Вчера
Шрифт:
В тот же вечер я приклеилась, как банный лист:
— Бабушка, какие молитвы вы читаете?
Она всегда читает на ночь молитвы. И это всегда для нас исполнено какого-то тайного глубокого значения. В детстве нас смешила такая привязанность к Богу. Ведь уже летали на облака — нет там ни Бога, ни ангелов.
— Как отходить ко сну, то читаю «Отче наш», это самая молитва в ходу. А тогда еще крещу подушку. Когда крестишь шось или крестишься, надо произнести: «Во имя Отца, и Сына, и Святаго Духа». А утром тогда таке… Как встану под образами на колени, то опять читаю «Отче наш»…

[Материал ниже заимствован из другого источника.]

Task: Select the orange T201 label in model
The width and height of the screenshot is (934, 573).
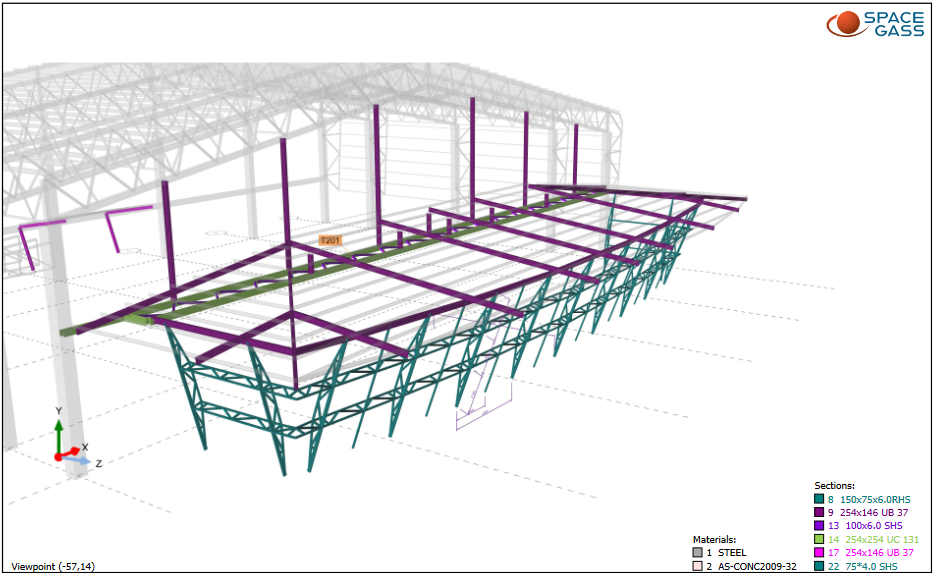Action: pyautogui.click(x=331, y=240)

— Обязательно под образами?
— Ни, можно всюду, в поле, тильки надо всегда вверх.
Она читала молитву,
Широкое круглое лицо, исчерченное морщинами. Самое простое лицо. Не особо приветливое. Еще бы, и время, и работа, и заботы оставили на нем свою горестную печать. И все же, как хорошо это лицо.

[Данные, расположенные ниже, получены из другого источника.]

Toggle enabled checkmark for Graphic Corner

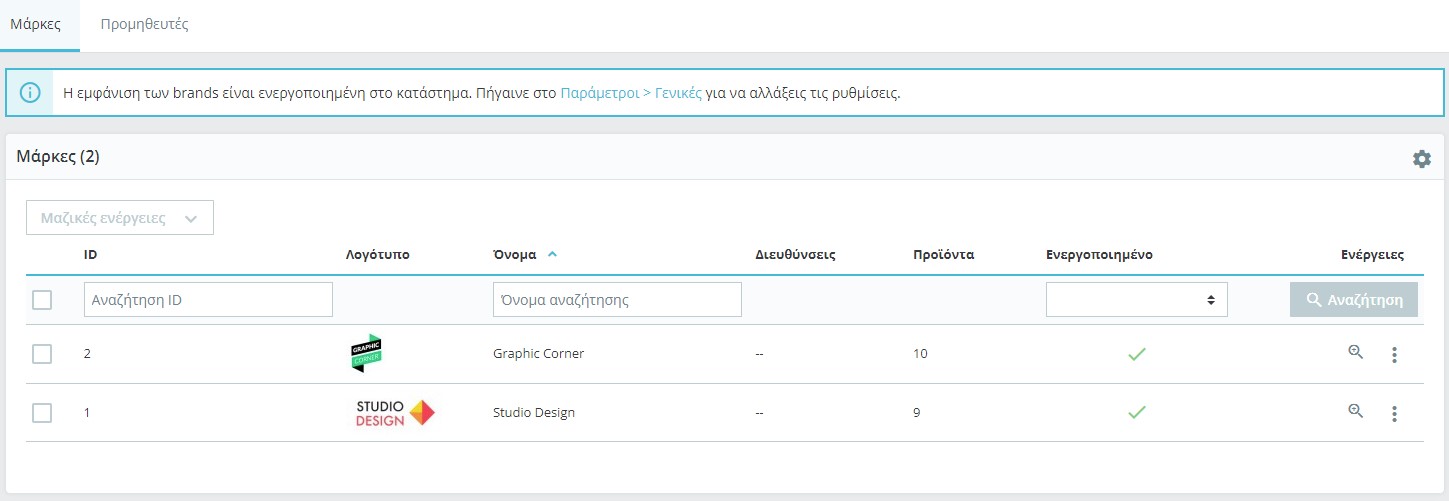click(x=1136, y=354)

Сидим с бабушкой при тусклом свете в сенях, за столом, заставленном посудой. На подоконнике — восковые свечки, спичечные коробки, очки, газеты. На втором плане громоздятся жестянки с сыпучими продуктами. Там и наша кофейная банка. Не пьют дед с бабой кофе.

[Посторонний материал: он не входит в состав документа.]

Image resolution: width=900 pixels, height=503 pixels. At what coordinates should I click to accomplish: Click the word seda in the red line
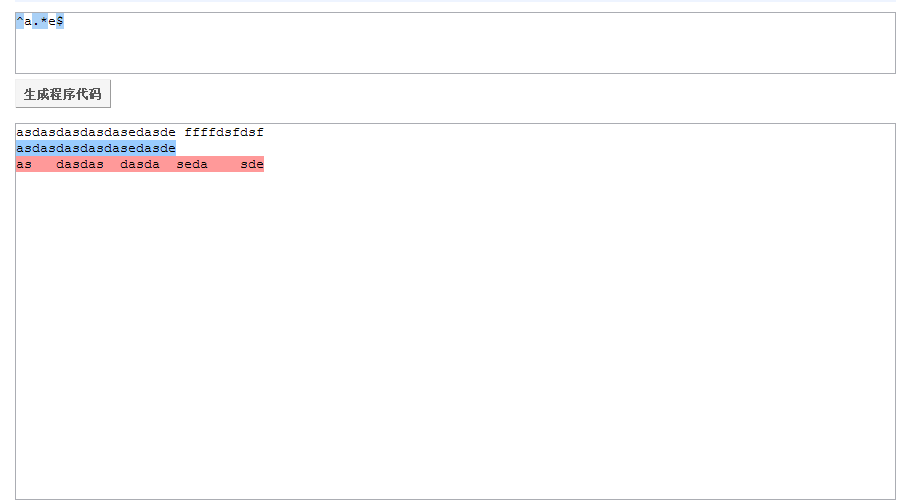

Изредка по плите шустрит таракан. Газ провели недавно. У лампочки без плафона — мошкорад, и тонко отсвечивает паутинка. Здесь, по-сказочному, три тяжелые двери. Одна — в комнаты, другая — на веранду, а третья — в камору, то есть в кладовую, где рядами стоят варенья, соленья, в огромной кастрюле — домашние яйца, висят связки каких-то загадочных трав, свалены груды одежды, которая, по правде говоря, уже давно побита молью и вряд ли пригодится кому, хотя семья велика и в ней что ни десятилетие, появляется младшее поколение. Из каморы — лестница на чердак, там душно и все в паутине, и днем косой солнечный луч прорезает темноту, скупо и таинственно, как в кино, освещая пирамиды посуды, которая доставалась всего несколько раз, на свадьбы младших бабушкиных детей, и тогда, как ее ни много, а все же не хватало. Огромные пяти— и десятилитровые бутыли, керамические горшки всех размеров, кувшины, снова старая одежда, какие-то старинные малахаи, телогрейки без пуговиц, полушубки, и сушится на расстеленной газете фасоль, и мертвые бабочки, нечаянно залетевшие сюда, лежат там и сям белыми ломкими цветами.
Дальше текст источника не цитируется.